____ Text provided

Having worn our bathing suits under our clothes, it wasn’t long before we were back in the labyrinthian halls in search of the towel rental station. In an effort to be upstanding guests, we hadn’t smuggled towels with us from the boat. Next time we will not be so virtuous. The rental towels bore little relation to typical American terrycloth towels. Made of smooth heavy cotton, they were more like tablecloths. For those desiring further adventure during their baths experience, bathing suits can also be rented.
Getting out to the pools was easy, and it was wonderful to be in the open air again. Surrounded by the golden yellow Neo-Baroque buildings housing the entrance area, indoor baths, saunas and massage rooms, there are three spacious outdoor pools. The afternoon temperature was in the high 60s, and the warm water felt amazing. We spent most of our time in the semicircular “Fun Pool” which has a current circle in the center. We kept to the less populated edges.
The “Fun Pool” where we spent most of our time.
The clientele was primarily Hungarian, although we heard various other languages, including British and American English, French, German and Russian. I have never before seen such an eclectic variety of swimming attire. And no, this is not one of Budapest’s several “clothing optional” baths. Hefty grandfatherly men strutted about in tiny Speedos. Svelte young model types posed at the water’s edge in daring bikinis and spike heels. A number of older, well-covered women protected their hair with puffy shower caps. In the center lap pool, a cap is required. While some swimmers wore actual bathing caps, others sported baseball or shower caps.
The water began to feel cooler after a while, so we decided to have a look at the indoor baths. I was hoping for warmer water there. These pools were far more crowded than those outside. Along the edges, people, mostly men, stood shoulder to shoulder, staring unabashedly at any newcomers who ventured in. I was determined to test the water, so I made a quick circuit of the interior until I found a spot where the multitude was less pressing. When I dipped my foot in, the water was no warmer. We gladly returned to the unintimidating outdoor pools.

________
____ Records provided

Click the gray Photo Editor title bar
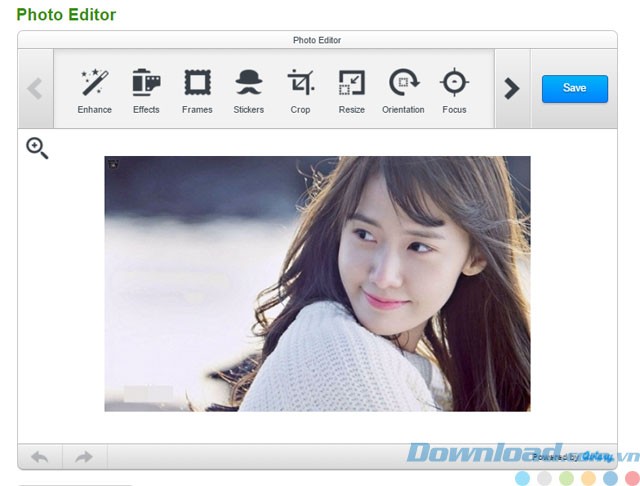The image size is (640, 486). point(317,40)
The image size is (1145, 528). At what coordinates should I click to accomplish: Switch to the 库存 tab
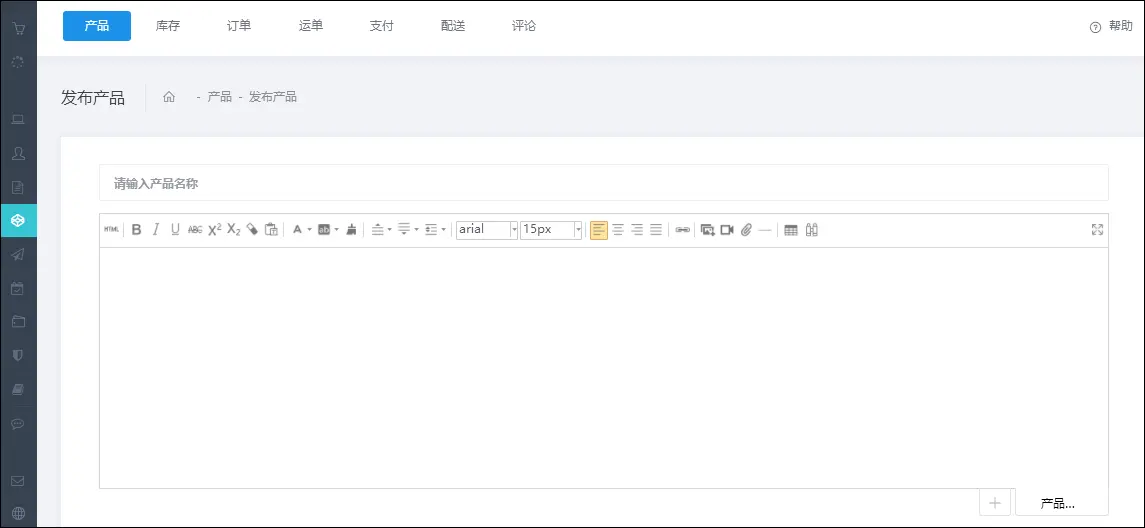coord(168,26)
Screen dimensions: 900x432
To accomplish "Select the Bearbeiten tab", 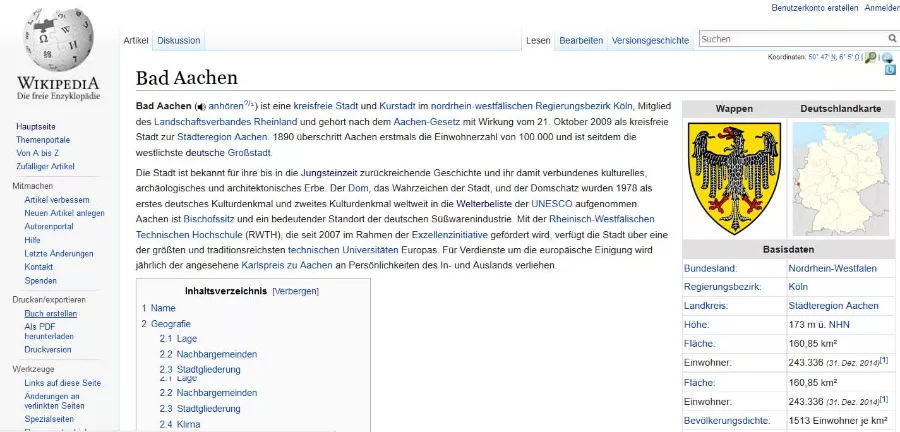I will click(x=581, y=40).
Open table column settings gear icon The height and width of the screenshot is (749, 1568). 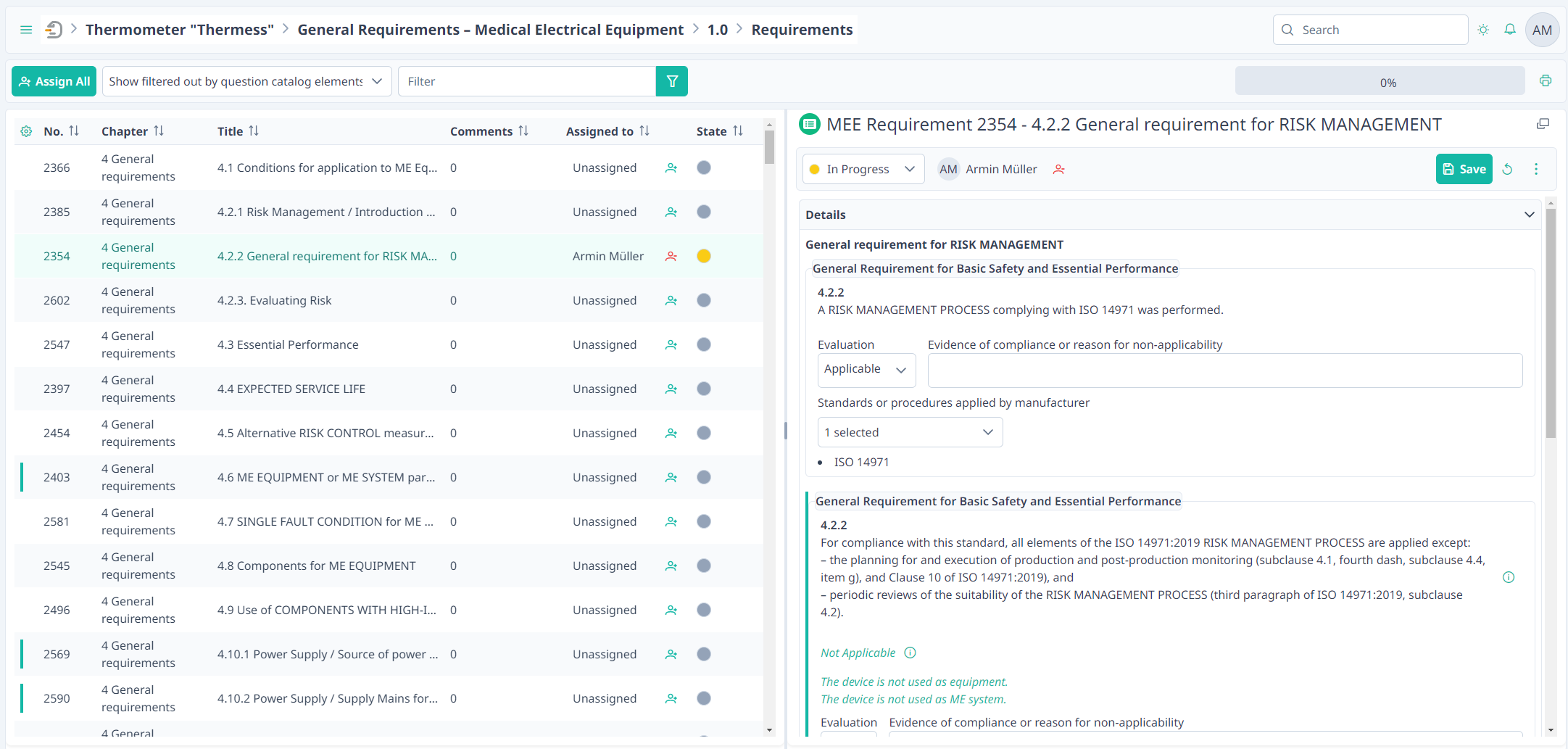coord(26,131)
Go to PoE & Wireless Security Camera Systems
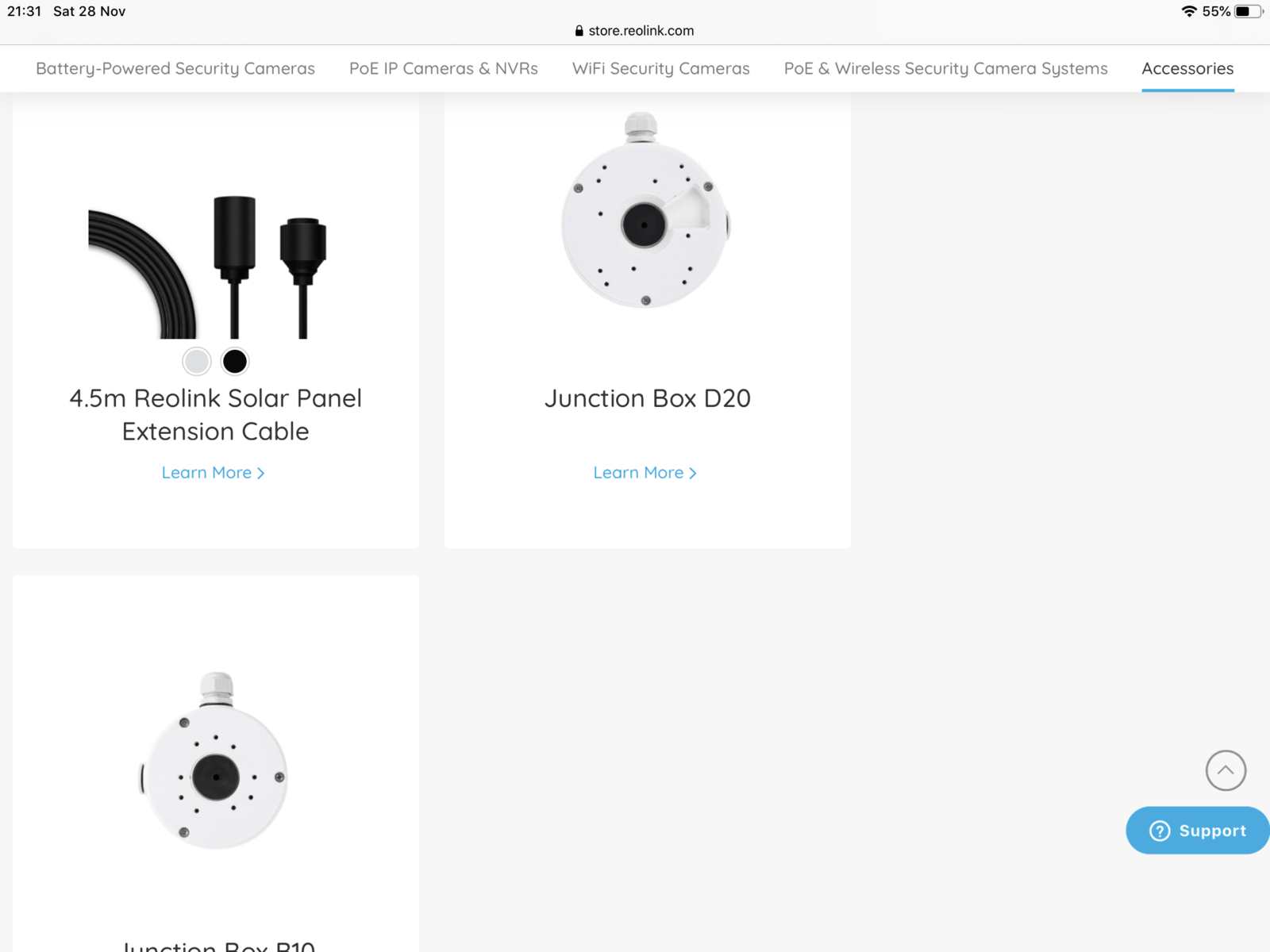Screen dimensions: 1270x952 (x=945, y=69)
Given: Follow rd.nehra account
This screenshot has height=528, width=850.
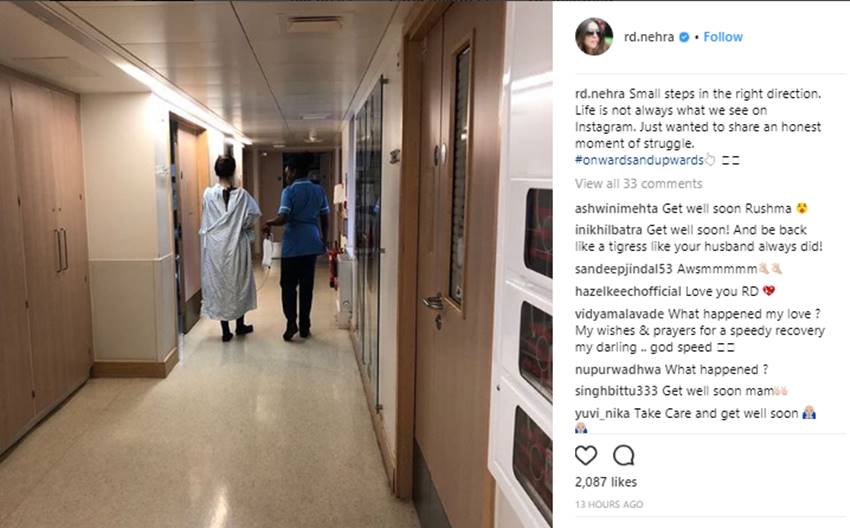Looking at the screenshot, I should 723,37.
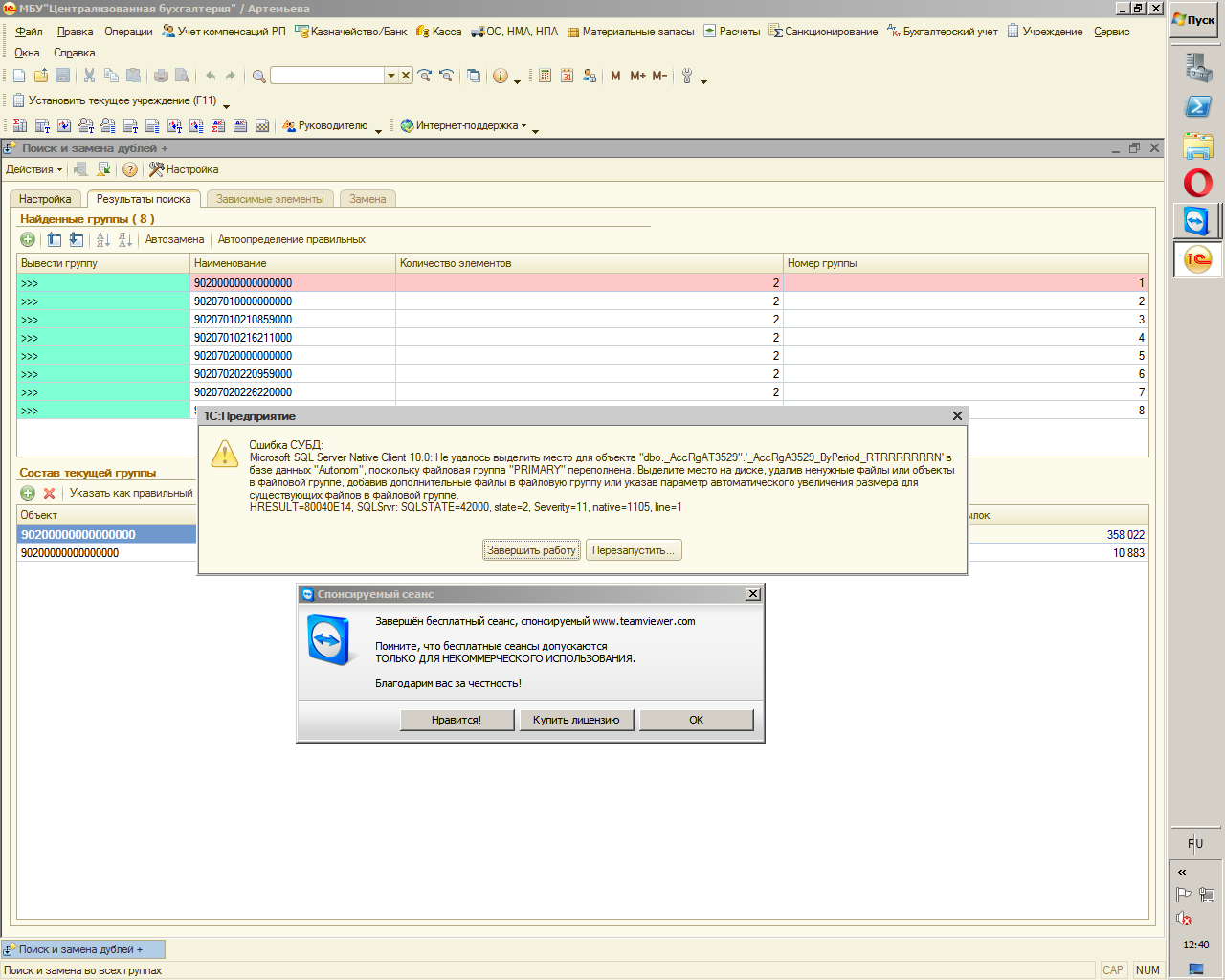The height and width of the screenshot is (980, 1225).
Task: Click the toolbar search input field
Action: tap(327, 76)
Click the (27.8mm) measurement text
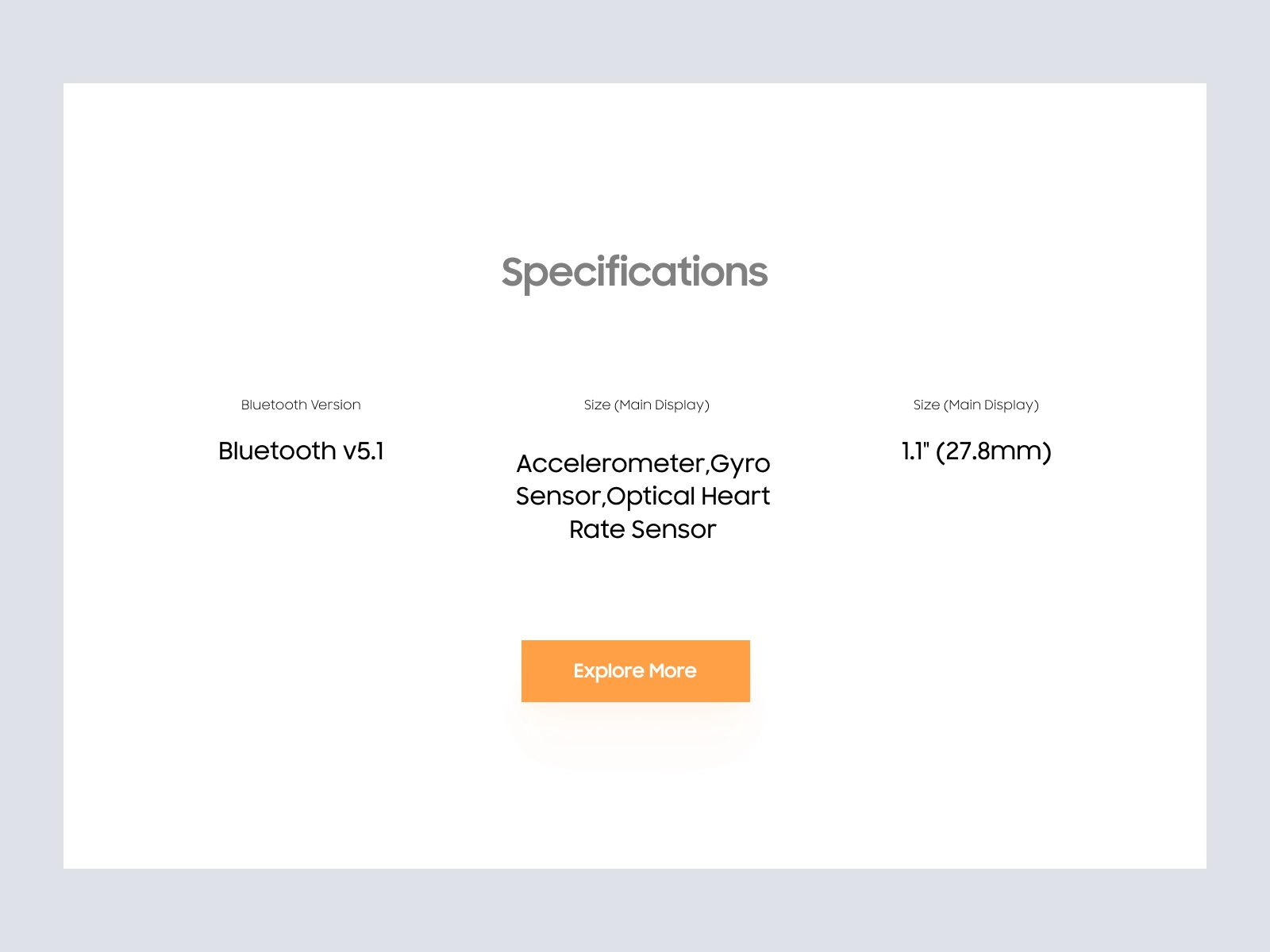 coord(994,451)
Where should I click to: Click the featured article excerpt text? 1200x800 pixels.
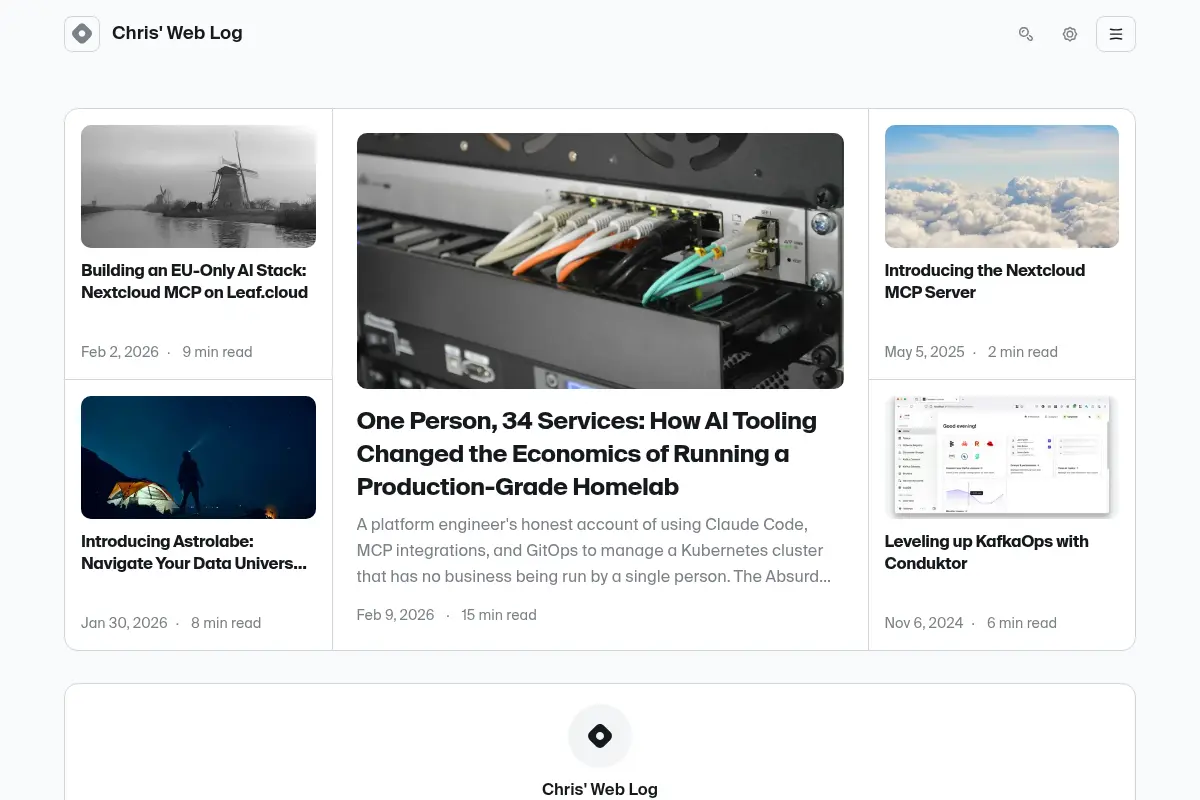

________

→ **What to produce**
Quote, word for word, the part of the Budapest baths account that runs from "The clientele was" up to and including "or shower caps.".

→ **Task solution**
The clientele was primarily Hungarian, although we heard various other languages, including British and American English, French, German and Russian. I have never before seen such an eclectic variety of swimming attire. And no, this is not one of Budapest’s several “clothing optional” baths. Hefty grandfatherly men strutted about in tiny Speedos. Svelte young model types posed at the water’s edge in daring bikinis and spike heels. A number of older, well-covered women protected their hair with puffy shower caps. In the center lap pool, a cap is required. While some swimmers wore actual bathing caps, others sported baseball or shower caps.